Four stages, one workflow file plus one Python script.

PR opened/updated
GitHub Actions trigger (pull_request)
fetch diff  ──▶  call Anthropic API  ──▶  parse structured findings
                                  post inline review via GitHub API

The script does the work; the workflow handles triggering, checkout, secrets, and permissions. Keeping logic in Python rather than inline YAML means you can test it locally and the workflow file stays readable.

The Workflow File

Start with the GitHub Actions definition. The two settings that matter most are the trigger and the permissions block.

# .github/workflows/ai-review.yml
name: AI Code Review

on:
  pull_request:
    types: [opened, synchronize, reopened]

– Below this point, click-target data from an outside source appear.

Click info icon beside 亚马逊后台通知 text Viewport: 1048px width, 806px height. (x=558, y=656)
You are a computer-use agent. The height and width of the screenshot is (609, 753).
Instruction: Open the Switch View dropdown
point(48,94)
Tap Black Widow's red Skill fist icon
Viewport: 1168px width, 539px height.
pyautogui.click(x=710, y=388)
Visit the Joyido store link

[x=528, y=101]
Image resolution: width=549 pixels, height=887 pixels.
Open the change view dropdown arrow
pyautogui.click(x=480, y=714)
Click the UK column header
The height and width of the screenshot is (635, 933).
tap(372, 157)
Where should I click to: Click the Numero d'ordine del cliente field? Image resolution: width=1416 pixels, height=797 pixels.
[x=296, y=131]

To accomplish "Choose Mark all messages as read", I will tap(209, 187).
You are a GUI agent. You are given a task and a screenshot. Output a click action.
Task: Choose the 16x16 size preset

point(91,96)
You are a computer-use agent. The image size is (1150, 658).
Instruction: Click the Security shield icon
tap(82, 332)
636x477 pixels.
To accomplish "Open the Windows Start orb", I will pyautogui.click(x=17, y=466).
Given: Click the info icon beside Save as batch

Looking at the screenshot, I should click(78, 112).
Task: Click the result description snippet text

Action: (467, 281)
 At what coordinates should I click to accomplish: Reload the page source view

# Least privilege: the job can read code and write PR comments, nothing else.
permissions:
  contents: read
  pull-requests: write

concurrency:
  # Cancel a stale review run when the PR is updated again.
  group: ai-review-${{ github.event.pull_request.number }}
  cancel-in-progress: true

jobs:
  review:
    runs-on: ubuntu-24.04
    # Skip drafts and bot-authored PRs to save tokens.
    if: github.event.pull_request.draft == false
    steps:
      - name: Checkout
        uses: actions/checkout@v4
        with:
          fetch-depth: 0  # need full history to compute the diff

      - name: Set up Python
        uses: actions/setup-python@v5
        with:
          python-version: "3.12"

      - name: Install dependencies
        run: pip install anthropic==0.45.2

      - name: Run AI review
        env:
          ANTHROPIC_API_KEY: ${{ secrets.ANTHROPIC_API_KEY }}
          GITHUB_TOKEN: ${{ secrets.GITHUB_TOKEN }}
          PR_NUMBER: ${{ github.event.pull_request.number }}
          REPO: ${{ github.repository }}
          BASE_SHA: ${{ github.event.pull_request.base.sha }}
          HEAD_SHA: ${{ github.event.pull_request.head.sha }}
        run: python .github/scripts/ai_review.py

fetch-depth: 0 is required — without full history the runner can’t diff base.sha against head.sha. The concurrency block cancels an in-flight review when someone pushes again, so you never pay for a review of stale code. The GitHub Actions permissions docs explain why the explicit permissions block beats the default token scope.

Extracting the Diff

The script’s first job is producing a clean diff. We shell out to git, then filter — skip lockfiles, generated files, and anything too large to review meaningfully.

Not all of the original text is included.